Can a Shareholder Pass on a Building-Wide Window Replacement?

Upper West Side

Sept. 15, 2015 — This week's Ask Real Estate column in The New York Times illustrates perfectly why it's in a board's best interests to keep the lines of communication open with building residents. Arguably, a significant amount of grief can be prevented if building residents are allowed to see why boards operate the way they do and understand the types of everyday building-wide situations they constantly confront. It sounds like things are about to get tense at a co-op on the Upper West Side. One building resident there writes to Ronda Kaysen: "Our co-op board has announced a window replacement project for the entire building because some owners have difficulty operating the windows.

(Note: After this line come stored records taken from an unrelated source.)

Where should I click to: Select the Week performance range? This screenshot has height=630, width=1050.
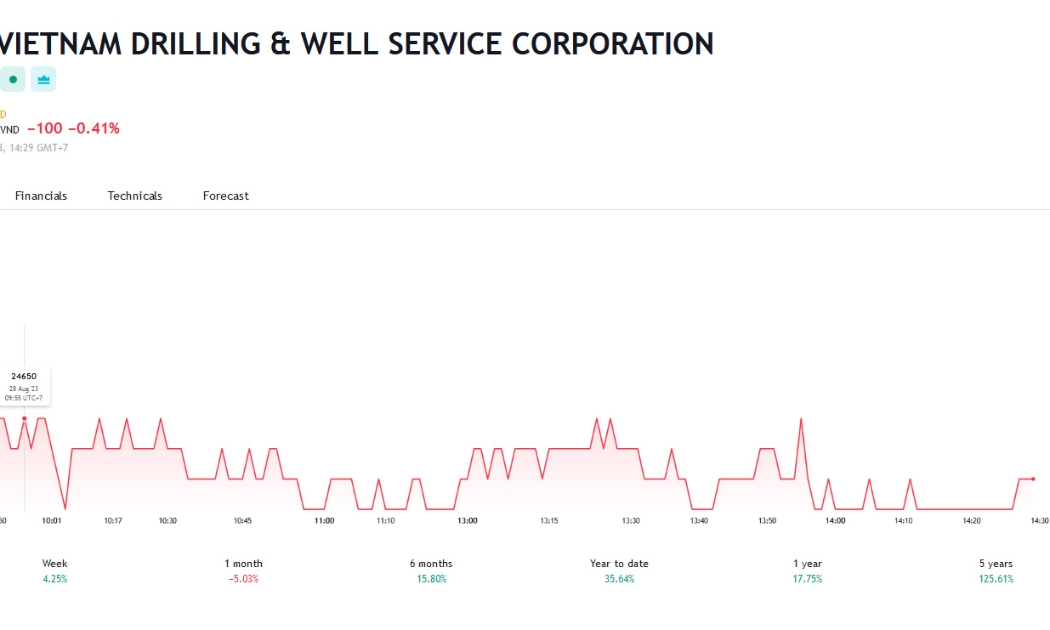coord(55,571)
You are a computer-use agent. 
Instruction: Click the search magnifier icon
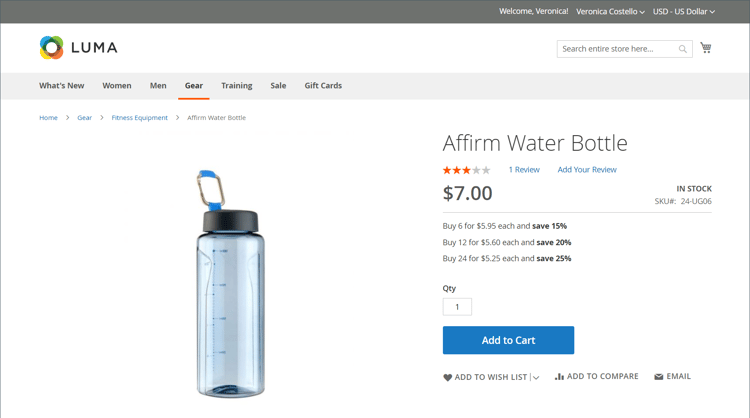683,49
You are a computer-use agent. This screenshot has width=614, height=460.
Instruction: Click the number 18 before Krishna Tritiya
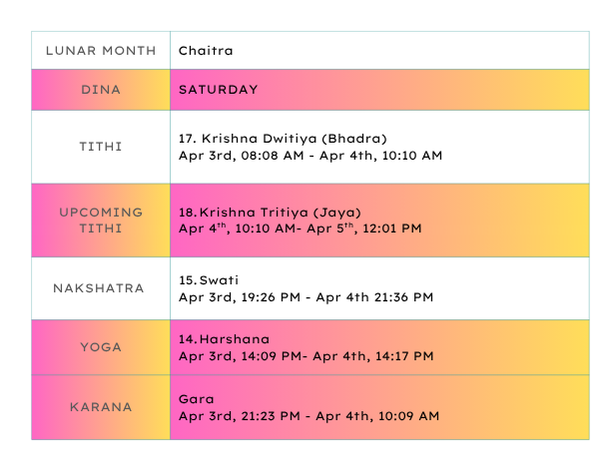tap(187, 212)
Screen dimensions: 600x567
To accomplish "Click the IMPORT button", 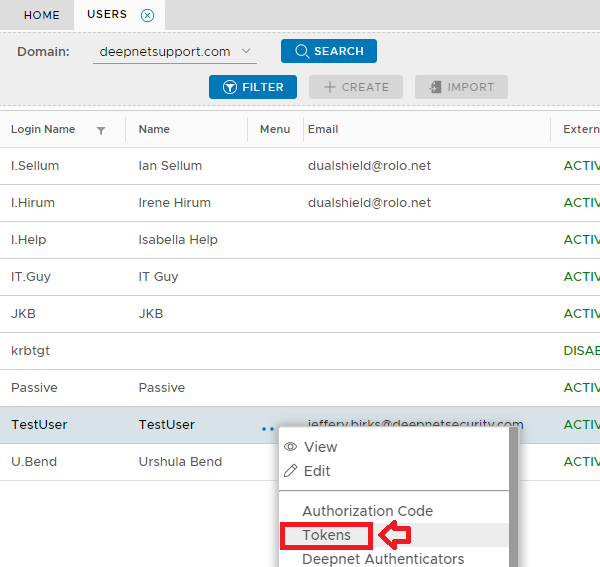I will pos(461,87).
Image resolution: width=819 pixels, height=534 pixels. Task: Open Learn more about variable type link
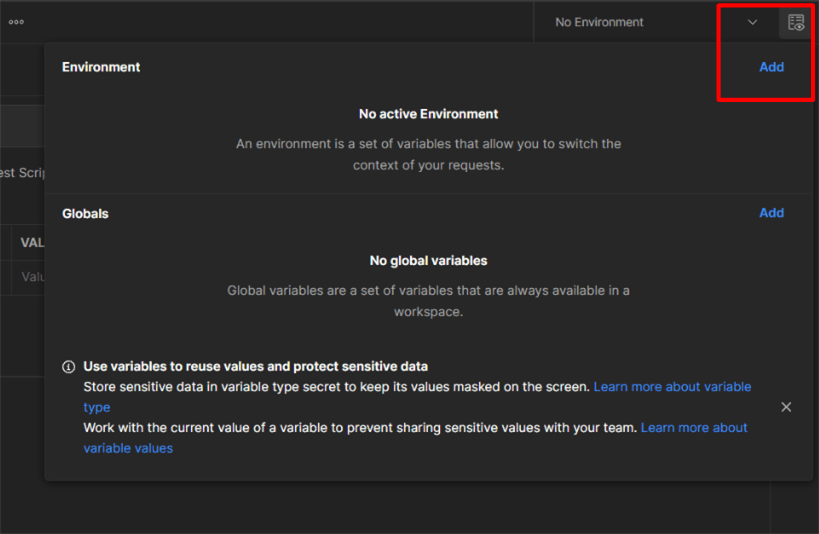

The owners of each apartment must provide access to the windows, which means removing and reinstalling all window treatments and, in our case, custom built-in furniture around the windows. This will be costly and inconvenient…. Are we permitted to opt out of the replacement project? Our existing windows are fine." Kaysen explains that windows are a bigger deal than they may seem to this particular building resident. "When buildings want new ones," she writes back, "they invariably want to change them all for reasons of energy efficiency but also to maintain a uniform appearance. A patchwork of different window styles could look odd…. If you were to refuse to let the co-op replace the windows, the co-op could sue you, potentially leaving you on the hook for both the building's legal fees and your own."